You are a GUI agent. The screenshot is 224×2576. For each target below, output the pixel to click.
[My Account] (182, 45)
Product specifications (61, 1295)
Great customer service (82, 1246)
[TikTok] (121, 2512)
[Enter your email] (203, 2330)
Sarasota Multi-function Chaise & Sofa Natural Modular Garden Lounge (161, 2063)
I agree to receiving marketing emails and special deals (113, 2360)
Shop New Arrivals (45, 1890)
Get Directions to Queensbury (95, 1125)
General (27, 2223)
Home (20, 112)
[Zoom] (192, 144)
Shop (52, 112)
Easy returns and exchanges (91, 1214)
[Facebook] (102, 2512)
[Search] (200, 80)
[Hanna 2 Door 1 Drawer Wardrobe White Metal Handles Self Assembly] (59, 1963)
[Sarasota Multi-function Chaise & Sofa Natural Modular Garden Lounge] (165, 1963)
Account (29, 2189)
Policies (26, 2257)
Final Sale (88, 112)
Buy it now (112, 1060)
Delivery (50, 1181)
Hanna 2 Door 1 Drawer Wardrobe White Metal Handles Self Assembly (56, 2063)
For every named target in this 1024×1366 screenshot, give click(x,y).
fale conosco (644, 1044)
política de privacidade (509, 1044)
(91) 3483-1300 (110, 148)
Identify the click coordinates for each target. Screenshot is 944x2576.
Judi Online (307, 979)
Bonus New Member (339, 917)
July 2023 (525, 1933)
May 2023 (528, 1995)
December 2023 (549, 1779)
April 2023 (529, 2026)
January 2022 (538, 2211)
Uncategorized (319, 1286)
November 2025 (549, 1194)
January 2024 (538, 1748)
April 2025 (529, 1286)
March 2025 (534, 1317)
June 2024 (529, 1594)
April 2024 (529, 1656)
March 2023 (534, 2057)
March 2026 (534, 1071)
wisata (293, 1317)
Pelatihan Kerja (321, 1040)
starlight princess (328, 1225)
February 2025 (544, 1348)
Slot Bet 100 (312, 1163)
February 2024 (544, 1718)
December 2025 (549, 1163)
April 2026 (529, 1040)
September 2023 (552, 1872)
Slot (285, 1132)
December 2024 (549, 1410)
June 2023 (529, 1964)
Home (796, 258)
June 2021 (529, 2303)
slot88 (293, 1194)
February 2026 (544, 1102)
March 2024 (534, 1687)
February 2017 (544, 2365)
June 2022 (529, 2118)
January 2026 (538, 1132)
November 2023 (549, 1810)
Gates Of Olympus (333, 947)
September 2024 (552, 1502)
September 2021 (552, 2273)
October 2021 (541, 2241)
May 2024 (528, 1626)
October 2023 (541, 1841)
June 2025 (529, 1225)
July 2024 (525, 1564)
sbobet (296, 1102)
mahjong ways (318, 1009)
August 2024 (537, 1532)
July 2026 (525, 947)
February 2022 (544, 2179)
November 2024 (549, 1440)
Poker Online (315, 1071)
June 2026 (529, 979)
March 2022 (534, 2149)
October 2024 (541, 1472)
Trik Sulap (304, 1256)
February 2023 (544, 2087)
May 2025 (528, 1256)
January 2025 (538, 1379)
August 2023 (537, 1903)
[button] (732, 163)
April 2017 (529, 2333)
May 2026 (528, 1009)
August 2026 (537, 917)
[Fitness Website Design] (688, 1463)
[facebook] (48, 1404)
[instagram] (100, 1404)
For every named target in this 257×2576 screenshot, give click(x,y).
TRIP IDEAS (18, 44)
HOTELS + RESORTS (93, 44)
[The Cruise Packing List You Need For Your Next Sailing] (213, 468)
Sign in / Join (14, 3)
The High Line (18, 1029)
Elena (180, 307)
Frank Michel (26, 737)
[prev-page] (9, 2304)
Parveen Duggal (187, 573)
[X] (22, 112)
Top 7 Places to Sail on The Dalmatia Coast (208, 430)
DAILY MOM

### AIM OF THE TASK
Begin at the top of the records above and quote each line exactly, ending with the line that contains "[Hanna 2 Door".

### RESULT
You are a GUI agent. The screenshot is 224×2576. For each target below, output the pixel to click.
[My Account] (182, 45)
Product specifications (61, 1295)
Great customer service (82, 1246)
[TikTok] (121, 2512)
[Enter your email] (203, 2330)
Sarasota Multi-function Chaise & Sofa Natural Modular Garden Lounge (161, 2063)
I agree to receiving marketing emails and special deals (113, 2360)
Shop New Arrivals (45, 1890)
Get Directions to Queensbury (95, 1125)
General (27, 2223)
Home (20, 112)
[Zoom] (192, 144)
Shop (52, 112)
Easy returns and exchanges (91, 1214)
[Facebook] (102, 2512)
[Search] (200, 80)
[Hanna 2 Door 1 Drawer Wardrobe White Metal Handles Self Assembly] (59, 1963)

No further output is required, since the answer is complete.